Yeah, sure.
MyBlueprintFunctionLibrary.cpp (4.5 KB)
MyBlueprintFunctionLibrary.h (974 Bytes)
ProjectileStruct.cpp (117 Bytes)
ProjectileStruct.h (511 Bytes)
Awesome, thank you. Will share my BP only solution once I got it finished. I think I’ve narrowed down what in the ForEach macro is causing the performance loss.
Only way I could get it more performant, but still not anywhere near C++ was with a timer that doesn’t tick very often. It’s just horrible performance in BP. It’s really strange.
At any rate I think I’m going to go back to my particle based collision system despite what the staff said in my other topic. It was extremely performant with the only drain being on the CPU and even then the drain was fine. Having 50,000 projectiles with collisions that report back to BP only took 30% CPU for a AMD Ryzen 9 3900X 12-Core Processor. I will never even have 10,000 projectiles on screen so this is fine.
Lots of good findings here. If anyone else finds out how to improve this looping in BP only please share your findings!
Just curious, have you also tried working with the ProjectileComponent? It does everything out of the box, but I haven’t seen a performance comparison.
Yes. I was not able to match the performance of managing structs… and I mean not even close.
The cpp function is there for anyone to try.
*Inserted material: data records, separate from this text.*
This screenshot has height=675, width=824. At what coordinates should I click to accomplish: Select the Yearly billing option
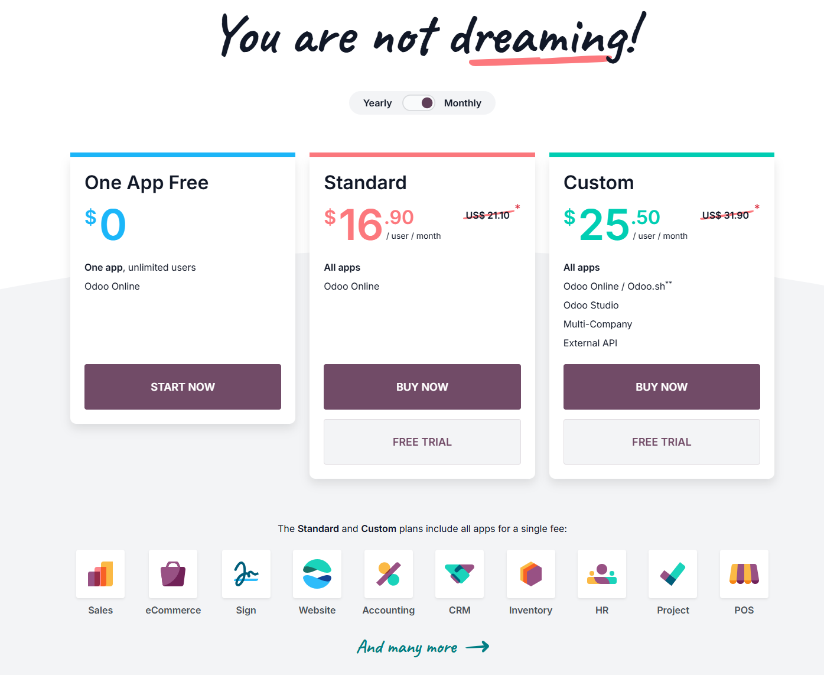377,103
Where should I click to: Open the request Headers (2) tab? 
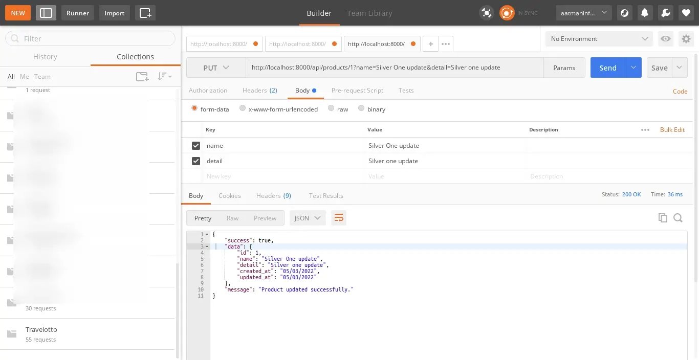click(259, 91)
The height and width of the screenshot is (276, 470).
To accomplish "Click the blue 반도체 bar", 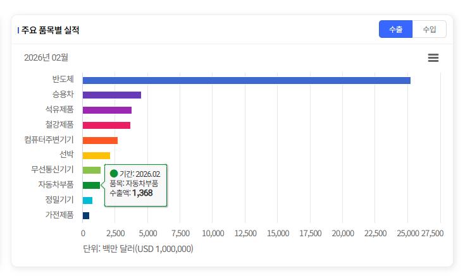I will 246,80.
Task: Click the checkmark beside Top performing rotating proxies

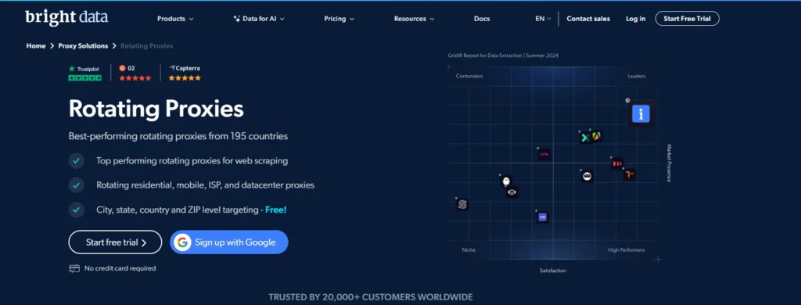Action: click(76, 160)
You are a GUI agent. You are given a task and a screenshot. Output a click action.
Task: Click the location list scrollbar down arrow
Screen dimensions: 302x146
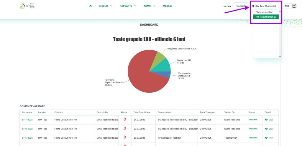pyautogui.click(x=280, y=57)
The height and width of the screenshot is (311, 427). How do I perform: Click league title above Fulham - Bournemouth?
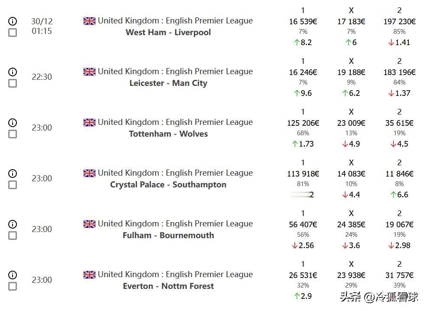tap(175, 224)
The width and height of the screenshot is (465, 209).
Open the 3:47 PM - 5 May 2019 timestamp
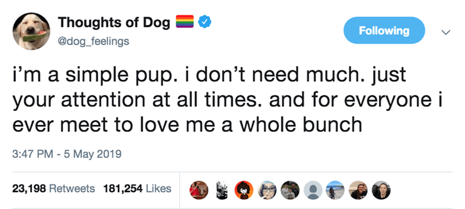[67, 154]
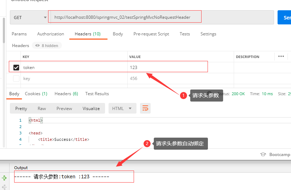
Task: Click the gray arrows icon below Output gutter
Action: point(4,187)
Would be awesome if someone could compare or share a better alternative.
[quote=“Krileon, post:9, topic:555761”]
Some things look odd.
-
Image 1: Are you keeping track of the Attacks array length and are values properly added and removed, or is it adding into infinity which is what it looks like?
-
Image 3: Your “Attack” location seems to move per tick without multiplying its forward vector by delta seconds, which means that right now they will move faster or slower depending on framerate, not constant speed.
To give some context, here is a quick test.
Spawning 64 actors vs traces in same frame every 0.15s. Projectes / traces destroy after 2 seconds:
-
Average active traces: 832
-
FPS: 60~
-
Average active projectile actors: 896
*FPS: 58~
Spawning 64 same frame and maintaining projectiles. Projectiles / traces do not destroy and are spawned every 1s:
-
Active traces: 4,800
-
FPS: 30~
-
Active projectile actors: 2,432
-
FPS: 30~
Seems like there no difference spawning / destroying both actors and structs but structs seem cheaper if you want to maintain a larger active number.
Thanks for testing
I don’t need to keep track of the attacks array length. I just need to keep track of the attacks array. Yes, new projectiles are added to it based off a cooldown as it’s an infinitely pulsing attack.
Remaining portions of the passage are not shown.